What isn't coronavirus (for which we won't have undeniable proof it has a significantly higher mortality rate than the common flu until reliable serological tests are deployed on a large scale) will be mostly victims of the measures adopted by governments to tackle the pandemic. It's those who:
Excess mortality due to displacement from hospitals is one of the cited fears of allowing local medical resources to be overwhelmed, even if those deaths are not directly attributed to the virus.
There are excess deaths in areas without official declarations of an epidemic, such as some numbers coming out of Jakarta.
Overall death rates in many locales that still had spare hospital capacity have been noted as being higher. Some of this could be from people staying away, but some could be from the virus as well. In the absence of a viral contribution, the psychological reaction of the population that leads to the excess deaths seems to have a similar lag time to match the latent period of the virus. That seems suggestive of a more concrete linking mechanism.
However, we do have sampling events with known clusters. Ships, nursing homes, factories, meat plants, etc. With 60 or more per sample population, with some rising into the hundreds, we can start making statistical measurements of the behavior of the virus. We're not seeing a 50x asymptomatic ratio when a choir of 60 people sees at least 2 deaths and half are hospitalized. Various meat plants are seeing multiple fatalities and dozens sickened out of hundreds of employees on the line--while the necessary ratio of asymptomatic workers for some of these studies wouldn't allow for more than a few of them to even show symptoms.
Why would these known specific clusters not conform to the alleged order of magnitude greater number of asymptomatic people?
It seems like many of these may at some point resolve down to the ~1% range, which is generally consistent in regions whose health systems aren't overwhelmed.
At the upper end of these asymptomatic estimates, why would clusters be detectable at all?
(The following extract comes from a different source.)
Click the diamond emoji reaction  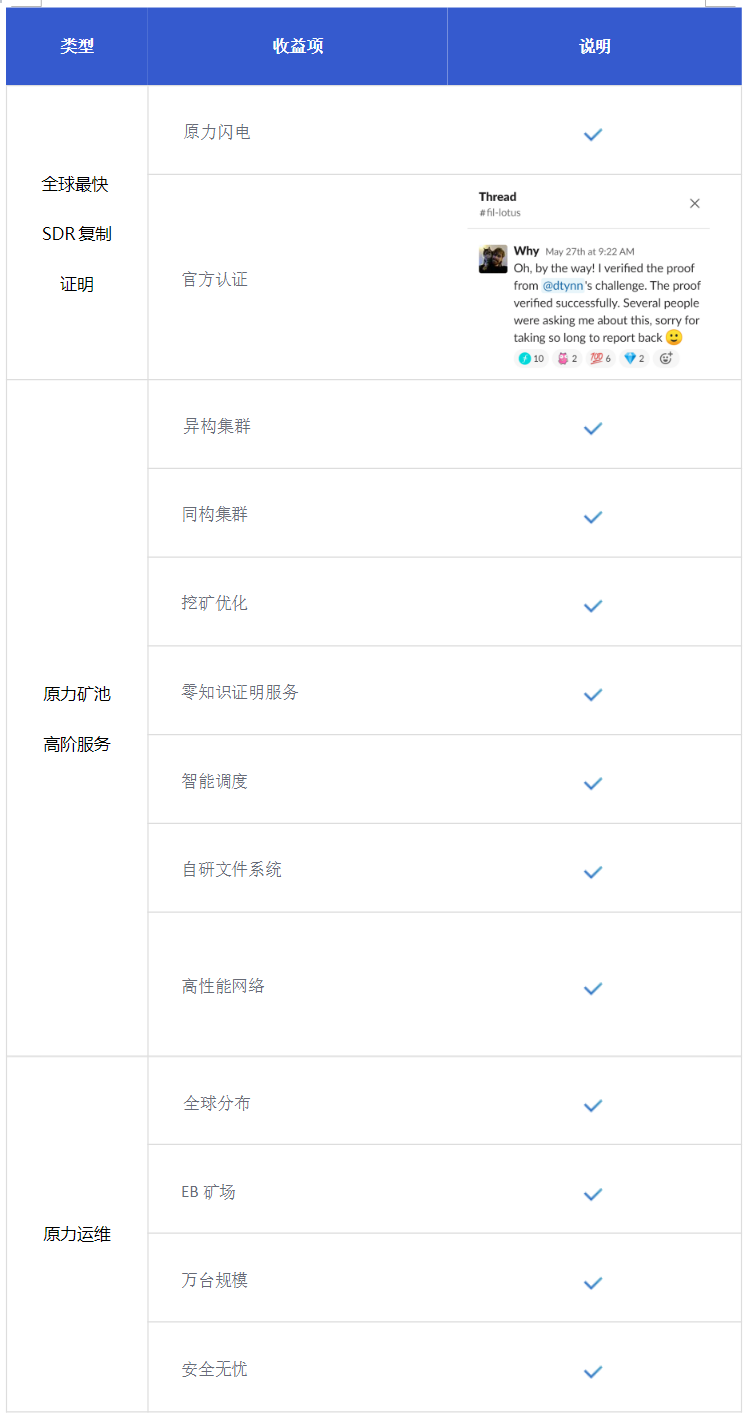[632, 358]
To that point, is the assertion that contact tracing employed by countries like South Korea is useless? That starts to happen if only 1/50 or fewer people with the virus are even noticed for the purposes of initiating a trace.
- Died of hunger or malnourishment and/or got homeless because after losing their job they couldn't afford food and/or housing;
Possible in poorer regions, but their figures are spotty and not the ones being debated with regards to the 10x-50x infection rate claims in western countries.
If people are arguing lockdowns are infeasible for locations that cannot provide sustenance or support, that can be made. Using studies whose error bars are the same size as their results and do not square with the measured behavior of known clusters is associating their position with bad data.
- Died of stopping a recurrent medication because they became afraid to leave the house to go to a pharmacy and/or couldn't afford the drugs anymore after losing their jobs;
- Died of the increased criminality generated by both the convenience of the streets now being deserted and the unemployment spike.
The 1-2 week lag being inferred for the virus and its mortality seems like a poor fit for many medications with a month or multiple months per fill.
Excess criminality is a difficult thing to measure. There are worries of under-reporting in some cities like Miami, where there's been an abrupt drop in homicides.
However, I haven't seen claims of a rise in homicides at the levels of excess mortality, and many of the opportunities for deaths due to violence have been reduced in areas that have prevented large gatherings in drinking establishments.
Social distancing has reduced opportunities for many forms of non-premeditated violence, and non-violent deaths due to workplace injury or traffic accidents have also been reduced. Vehicular deaths are one of the leading causes of mortality in general, so reducing those even slightly can have measurable effects.
For many of these scenarios in modern economies, the near and mid-term levels of disaster are heavily predicated on what policies have been chosen to deal with such disruptions. If the choice is made to not mitigate the impact of recommended actions based on decades of epidemiology study, it's not on the science or even the virus.
The US alone will be looking at over 30M unemployed this week. I hope no one's naive to the point to think this won't make crime rates soar within months, and there are always victims to higher crime rates. Especially in a country where you find a gun in every corner.
The people whose deaths are being evaluated for the death rate have already died prior to this hypothesized crime wave six months from now. The infectiousness and biological effects of the virus wouldn't discriminate on those metrics.
There is a raft of responses and staged opening of less-affected sectors to avoid desperation conditions, and whether authorities or society do not undertake them is a separate question from what the impact would have been from the expected health system overload.
At some point we'll have to wonder if the amount of people we're saving with the lock-downs is higher than the victims of the same lock-down.
Domestic incidents do appear to be significantly higher. Deaths that have been attributed to violence or unnatural causes thus far haven't been recorded to the level of the excess mortality in areas with significant infection like New York.
There hasn't been evidence that most regions with resources on the order of western countries have reached the point where more people are dying due to the stressors related to lock-downs or the milder safer-at-home or social distancing measures.
The biggest differentiator right now is the number of Covid-19 victims are being shouted out by every news outlet every day and night, while the others are so far silent in comparison.
I think a rise in murders on the order of tens of thousands of people in the space of a month would make a good news story, if such a rise happened.